Given instruction:
Find each line in the listing that contains the word "What" and copy those lines.

Input data:

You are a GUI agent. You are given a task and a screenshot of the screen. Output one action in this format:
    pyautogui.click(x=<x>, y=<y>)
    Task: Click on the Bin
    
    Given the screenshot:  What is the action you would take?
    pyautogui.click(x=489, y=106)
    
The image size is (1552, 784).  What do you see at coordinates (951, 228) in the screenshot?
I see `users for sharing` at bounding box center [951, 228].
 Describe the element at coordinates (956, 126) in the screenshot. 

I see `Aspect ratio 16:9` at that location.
* * *
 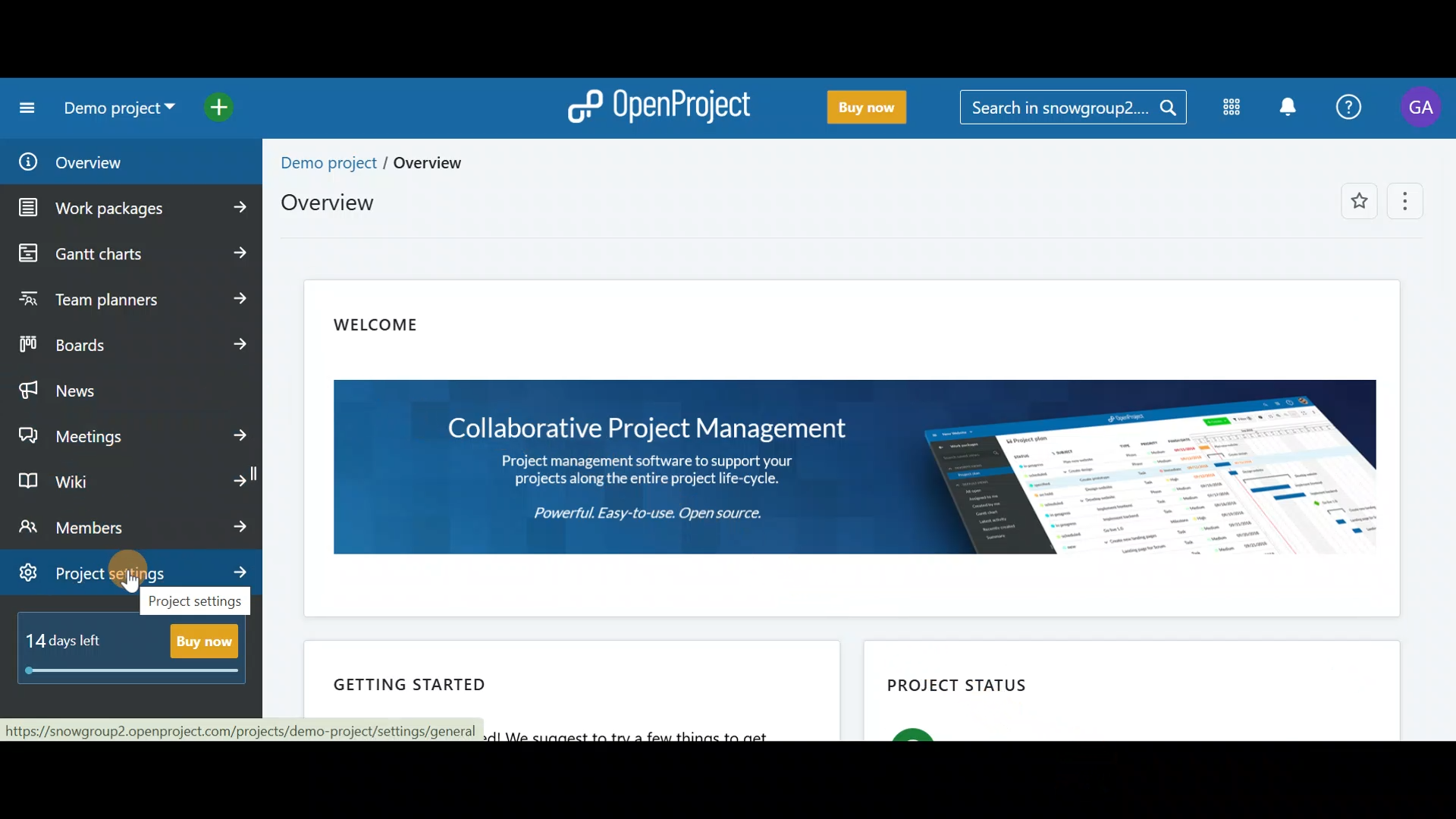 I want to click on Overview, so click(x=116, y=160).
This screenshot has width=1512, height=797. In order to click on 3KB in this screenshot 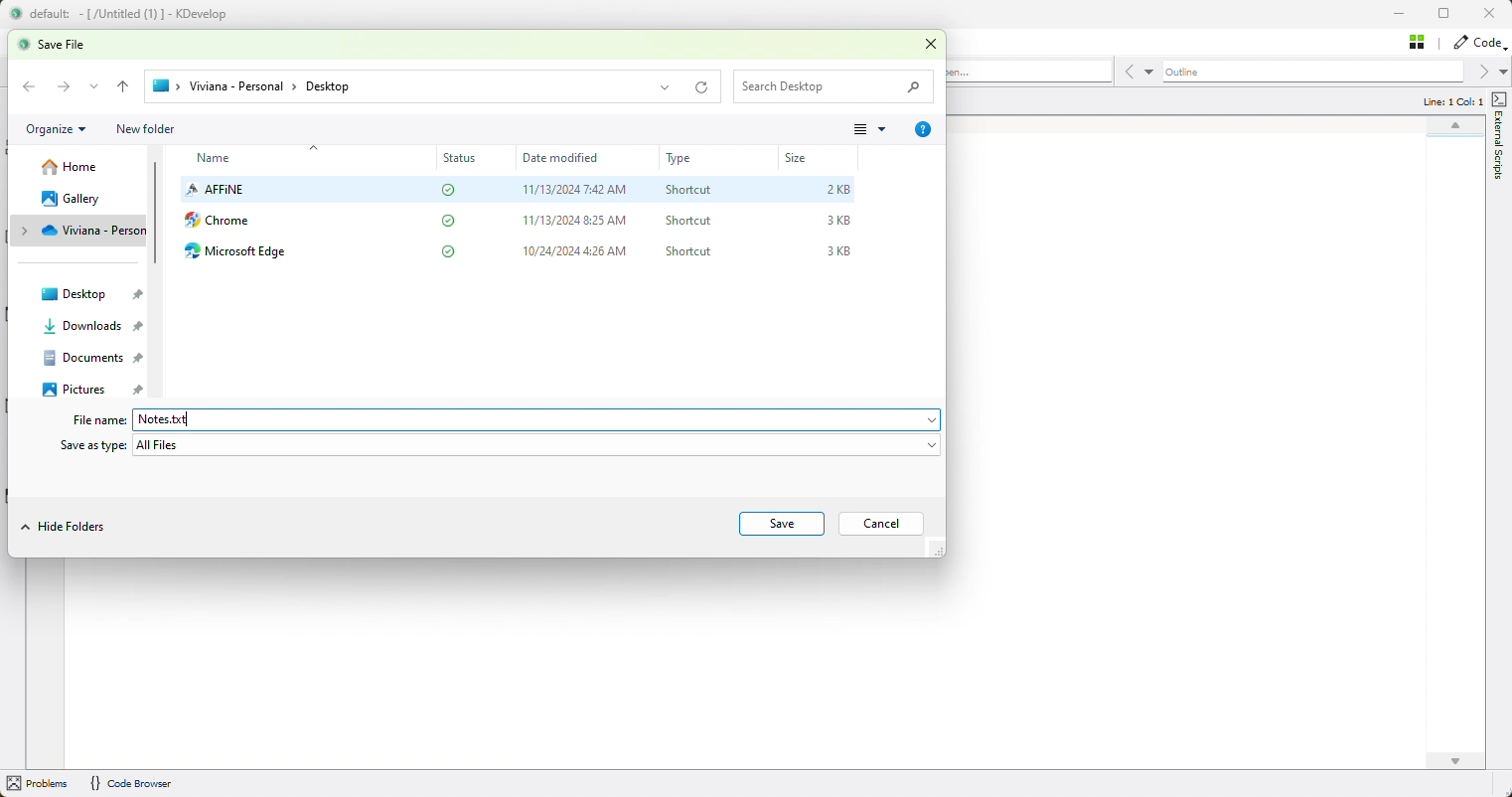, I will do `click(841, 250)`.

Result:
    Given the screenshot:  What is the action you would take?
The image size is (1552, 784).  What do you see at coordinates (951, 228) in the screenshot?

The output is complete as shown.